Texto original:
· · · ·
Digamos que ele nos oferece, simultaneamente, uma modulação da blasfémia, o
riso olímpico e demente, o escândalo irreparável, o rumor subtil da prosa; e
que põe a uma saudável distância as coisas edificantes e as mediocridades
miméticas a que se entrega grande parte da ficção narrativa, ingénua e pálida,
que por cá se faz e se festeja. Encontramos nele o jogo grandioso que atinge os
cumes da ironia e do riso, mas também a síntese das ideias, o que nos faz pensar
na liberdade e no universo heteróclito do romance do século XVIII.
Hotel alberga tudo: tanto o jogo narrativo e os prodígios da construção
e da imaginação como o discurso da teoria e das ideias; tanto se compraz no
engenho argumentativo como na eloquência clássica; tanto é voltado para o baixo
materialismo como para o pensamento especulativo. Na sua composição, ele é de
uma total impureza, uma mistura de géneros: romance filosófico, gótico, de mistério,
fantástico, de vampiros, erótico e pornográfico.
· · · ·
Dados apresentados:
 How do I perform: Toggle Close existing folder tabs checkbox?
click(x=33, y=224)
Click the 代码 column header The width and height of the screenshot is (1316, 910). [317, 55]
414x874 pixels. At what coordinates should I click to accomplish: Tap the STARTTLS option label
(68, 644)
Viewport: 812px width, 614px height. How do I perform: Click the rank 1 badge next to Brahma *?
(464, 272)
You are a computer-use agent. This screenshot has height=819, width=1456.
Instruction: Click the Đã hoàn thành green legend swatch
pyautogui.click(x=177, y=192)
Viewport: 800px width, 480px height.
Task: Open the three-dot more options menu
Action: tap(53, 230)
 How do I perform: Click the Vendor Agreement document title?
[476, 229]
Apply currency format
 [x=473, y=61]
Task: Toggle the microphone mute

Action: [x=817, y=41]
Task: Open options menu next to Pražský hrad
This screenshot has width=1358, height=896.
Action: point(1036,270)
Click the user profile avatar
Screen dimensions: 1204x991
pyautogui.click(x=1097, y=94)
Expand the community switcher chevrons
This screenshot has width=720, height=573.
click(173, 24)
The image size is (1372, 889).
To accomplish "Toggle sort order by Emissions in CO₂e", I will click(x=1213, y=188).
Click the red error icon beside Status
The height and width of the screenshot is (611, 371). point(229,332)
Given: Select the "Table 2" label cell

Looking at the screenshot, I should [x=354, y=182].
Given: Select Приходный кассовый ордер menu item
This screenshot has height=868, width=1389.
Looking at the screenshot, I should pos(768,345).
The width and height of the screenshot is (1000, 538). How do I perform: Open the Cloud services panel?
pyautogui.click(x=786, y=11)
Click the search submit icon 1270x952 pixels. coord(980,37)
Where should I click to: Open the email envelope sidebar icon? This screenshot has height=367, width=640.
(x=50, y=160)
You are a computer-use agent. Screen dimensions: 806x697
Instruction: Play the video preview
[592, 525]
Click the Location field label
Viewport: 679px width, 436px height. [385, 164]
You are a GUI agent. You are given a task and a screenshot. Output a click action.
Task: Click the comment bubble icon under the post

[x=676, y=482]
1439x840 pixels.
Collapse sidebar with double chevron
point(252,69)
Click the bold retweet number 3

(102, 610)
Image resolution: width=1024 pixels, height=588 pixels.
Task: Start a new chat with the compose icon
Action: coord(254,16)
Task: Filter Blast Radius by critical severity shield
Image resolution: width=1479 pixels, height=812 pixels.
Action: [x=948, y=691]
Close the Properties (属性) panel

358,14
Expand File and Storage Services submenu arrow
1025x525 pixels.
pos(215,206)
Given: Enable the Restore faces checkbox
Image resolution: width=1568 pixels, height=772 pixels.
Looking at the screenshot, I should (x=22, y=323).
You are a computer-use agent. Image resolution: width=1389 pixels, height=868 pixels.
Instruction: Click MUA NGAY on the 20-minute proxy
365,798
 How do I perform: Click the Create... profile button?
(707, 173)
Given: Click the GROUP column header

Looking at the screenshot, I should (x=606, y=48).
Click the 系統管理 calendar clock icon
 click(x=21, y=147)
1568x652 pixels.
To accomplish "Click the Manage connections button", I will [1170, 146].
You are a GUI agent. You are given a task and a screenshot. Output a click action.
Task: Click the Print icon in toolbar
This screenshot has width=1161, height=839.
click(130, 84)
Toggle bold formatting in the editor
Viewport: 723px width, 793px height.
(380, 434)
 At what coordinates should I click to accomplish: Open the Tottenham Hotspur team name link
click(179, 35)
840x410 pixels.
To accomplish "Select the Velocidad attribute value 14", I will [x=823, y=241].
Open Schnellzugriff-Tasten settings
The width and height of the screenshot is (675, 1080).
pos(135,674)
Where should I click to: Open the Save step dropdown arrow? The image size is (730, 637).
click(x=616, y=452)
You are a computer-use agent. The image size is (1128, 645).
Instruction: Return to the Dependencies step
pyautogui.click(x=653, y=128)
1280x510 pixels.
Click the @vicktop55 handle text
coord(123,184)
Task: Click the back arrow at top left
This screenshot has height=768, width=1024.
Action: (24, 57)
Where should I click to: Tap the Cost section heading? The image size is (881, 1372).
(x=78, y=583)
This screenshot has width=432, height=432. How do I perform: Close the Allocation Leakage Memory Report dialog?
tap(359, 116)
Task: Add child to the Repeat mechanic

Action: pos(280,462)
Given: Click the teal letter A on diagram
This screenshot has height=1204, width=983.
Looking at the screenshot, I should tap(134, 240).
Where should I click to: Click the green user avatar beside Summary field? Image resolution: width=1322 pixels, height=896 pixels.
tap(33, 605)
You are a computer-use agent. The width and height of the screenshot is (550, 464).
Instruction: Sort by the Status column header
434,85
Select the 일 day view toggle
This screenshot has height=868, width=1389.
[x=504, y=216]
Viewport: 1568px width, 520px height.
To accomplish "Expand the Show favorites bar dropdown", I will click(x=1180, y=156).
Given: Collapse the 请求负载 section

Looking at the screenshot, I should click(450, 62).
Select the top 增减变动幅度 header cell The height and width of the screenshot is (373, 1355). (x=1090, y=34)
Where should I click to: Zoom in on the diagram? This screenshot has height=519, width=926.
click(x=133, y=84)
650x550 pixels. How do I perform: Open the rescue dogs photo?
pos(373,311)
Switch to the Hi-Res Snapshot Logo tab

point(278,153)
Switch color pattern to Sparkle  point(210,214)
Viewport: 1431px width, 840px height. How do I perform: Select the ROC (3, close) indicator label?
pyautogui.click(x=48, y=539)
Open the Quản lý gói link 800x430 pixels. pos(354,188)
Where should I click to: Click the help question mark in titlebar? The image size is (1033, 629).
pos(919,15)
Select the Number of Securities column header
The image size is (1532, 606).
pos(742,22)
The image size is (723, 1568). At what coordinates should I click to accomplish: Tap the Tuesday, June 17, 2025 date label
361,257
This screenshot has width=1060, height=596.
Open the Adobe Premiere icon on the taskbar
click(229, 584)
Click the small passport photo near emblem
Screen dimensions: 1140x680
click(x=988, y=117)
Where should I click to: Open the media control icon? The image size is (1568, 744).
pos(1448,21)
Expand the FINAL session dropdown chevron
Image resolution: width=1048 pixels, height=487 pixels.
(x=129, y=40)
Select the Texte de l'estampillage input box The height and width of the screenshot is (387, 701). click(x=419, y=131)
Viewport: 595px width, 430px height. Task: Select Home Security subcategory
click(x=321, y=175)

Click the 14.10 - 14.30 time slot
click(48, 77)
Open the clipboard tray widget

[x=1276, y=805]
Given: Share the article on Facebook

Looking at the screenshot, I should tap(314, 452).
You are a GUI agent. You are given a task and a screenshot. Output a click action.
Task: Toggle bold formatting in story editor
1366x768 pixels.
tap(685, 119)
· · · ·
Transcreva na íntegra o texto original, sem qualquer alteração. Os dados provêm de outra fonte.

Resultado completo:
Digamos que ele nos oferece, simultaneamente, uma modulação da blasfémia, o
riso olímpico e demente, o escândalo irreparável, o rumor subtil da prosa; e
que põe a uma saudável distância as coisas edificantes e as mediocridades
miméticas a que se entrega grande parte da ficção narrativa, ingénua e pálida,
que por cá se faz e se festeja. Encontramos nele o jogo grandioso que atinge os
cumes da ironia e do riso, mas também a síntese das ideias, o que nos faz pensar
na liberdade e no universo heteróclito do romance do século XVIII.
Hotel alberga tudo: tanto o jogo narrativo e os prodígios da construção
e da imaginação como o discurso da teoria e das ideias; tanto se compraz no
engenho argumentativo como na eloquência clássica; tanto é voltado para o baixo
materialismo como para o pensamento especulativo. Na sua composição, ele é de
uma total impureza, uma mistura de géneros: romance filosófico, gótico, de mistério,
fantástico, de vampiros, erótico e pornográfico.